|  > Could we please have lightweight extensible records for Haskell (as
|  > in the paper by (Mark|Simon Peyton) Jones in the 1999 Haskell
|  > Workshop).
| 
| Seconded.
| 
| Symmetric record catenation, as opposed to extensibility by one field
| at a time, would make the Haskell even nicer for database work.
| AFAICS it's the best way to type a relational join.
| 
| On the assumption that noone wants symmetric record catenation more
| than I, I'm in the process(*) of formulating it as an addition to Mark
| Jones's "Typing Haskell in Haskell".

That's a very constructive approach.

I'm not (currently) planning to implement extensible records very soon,
at least partly because there seems some hope that using 'has' predicates
rather than 'lacks' predicates may let us support first class labels.
But there's foundational work to be done before we know.  The Haskell
Workshop proposal also implied breaking existing programs. That's fine for
an agreed change, but less fine for experimental features.  And it's quite a
bit of work. The combination of these three factors saps our motivation.  

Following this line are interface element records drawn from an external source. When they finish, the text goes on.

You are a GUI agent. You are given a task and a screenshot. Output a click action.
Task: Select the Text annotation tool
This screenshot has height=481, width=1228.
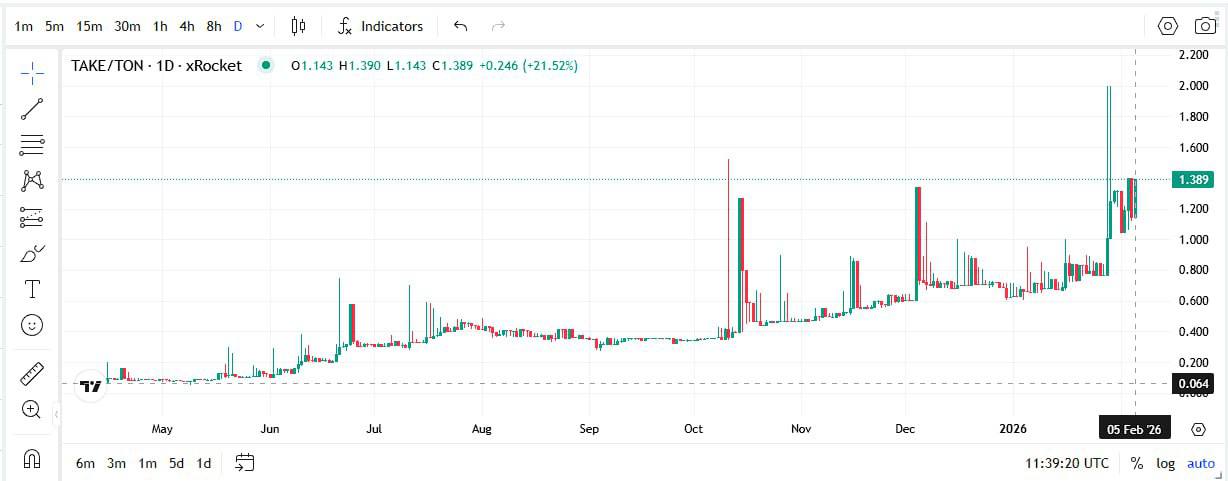pos(32,289)

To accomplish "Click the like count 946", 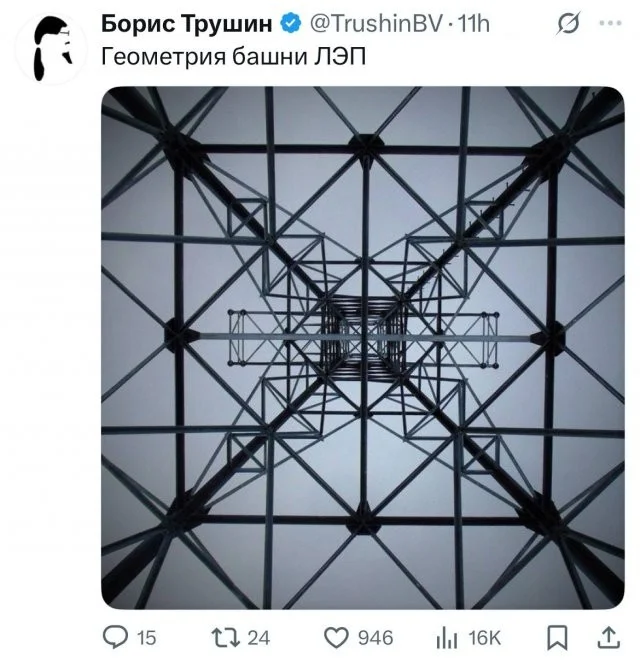I will pos(376,637).
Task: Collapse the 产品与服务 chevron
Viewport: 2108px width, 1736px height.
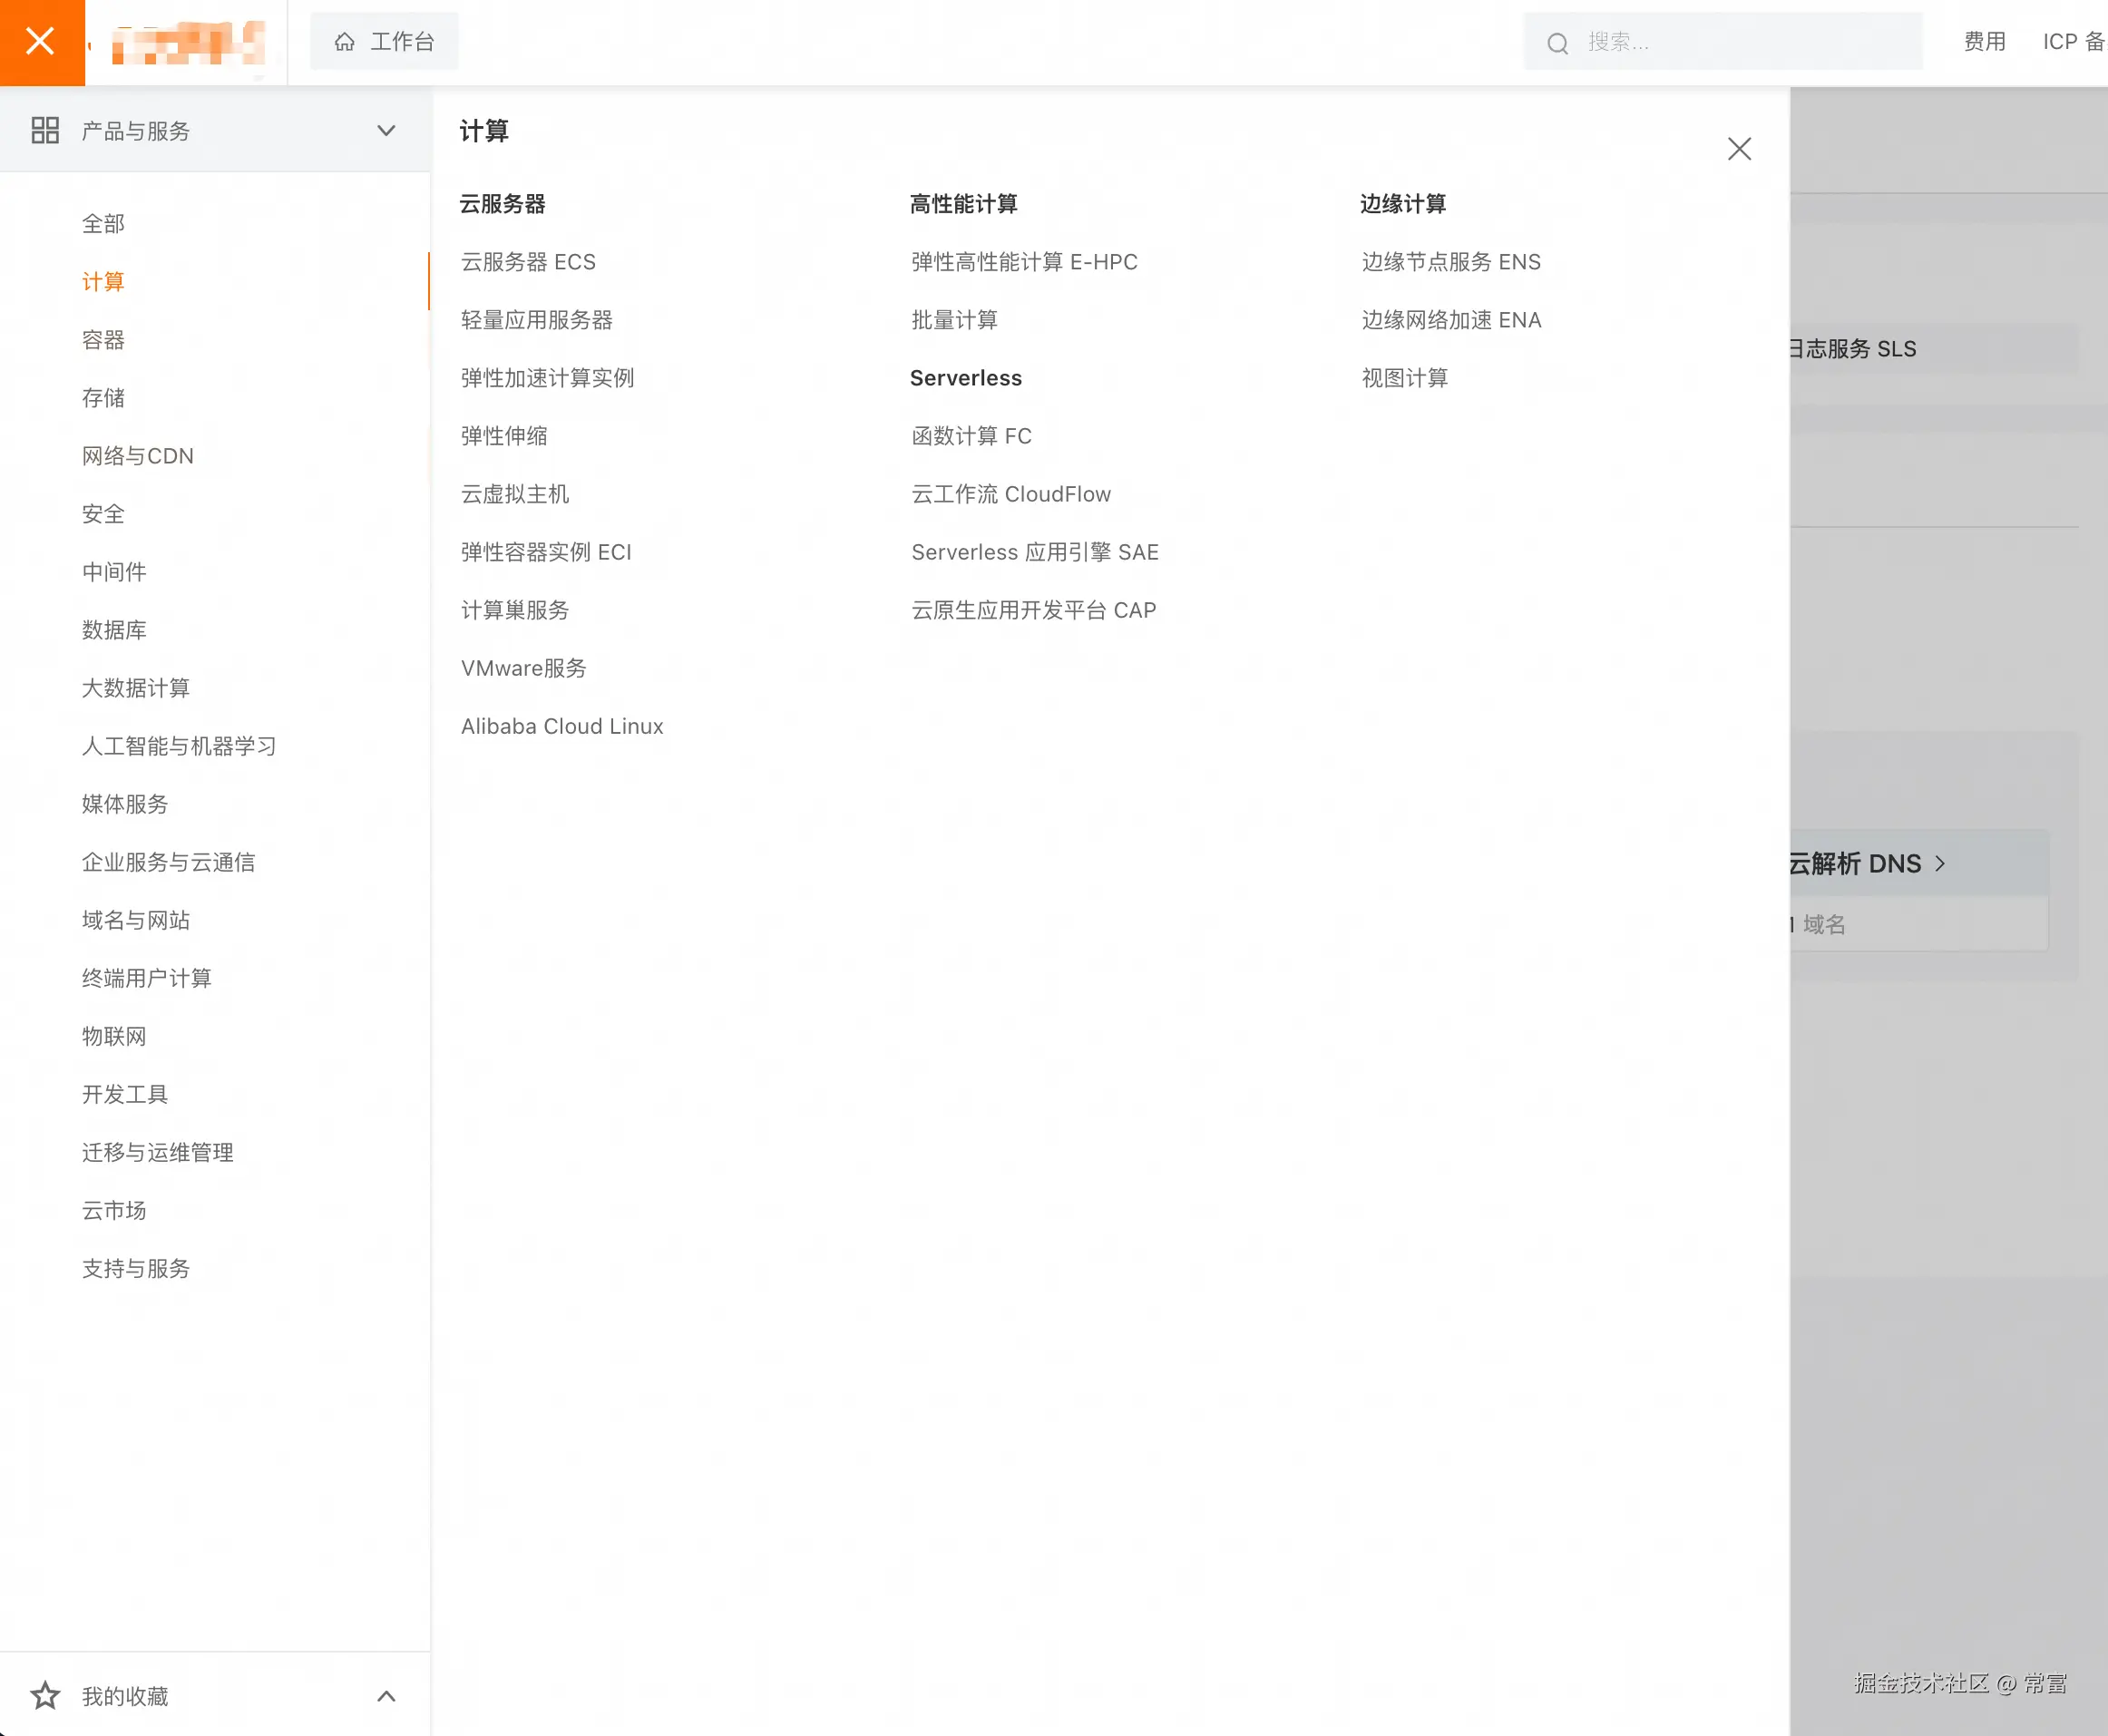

As ever, if anyone would like to implement exensible records, GHC's source
code
is available.  E.g. Jeff Lewis has implemented functional dependencies
and implicit parameters.

I'm not describing a settled position here -- just trying to explain why
nothing is happening at the moment at GHC HQ.  If everyone puts it at the
top of their list
(tell Sven) it'll get more important.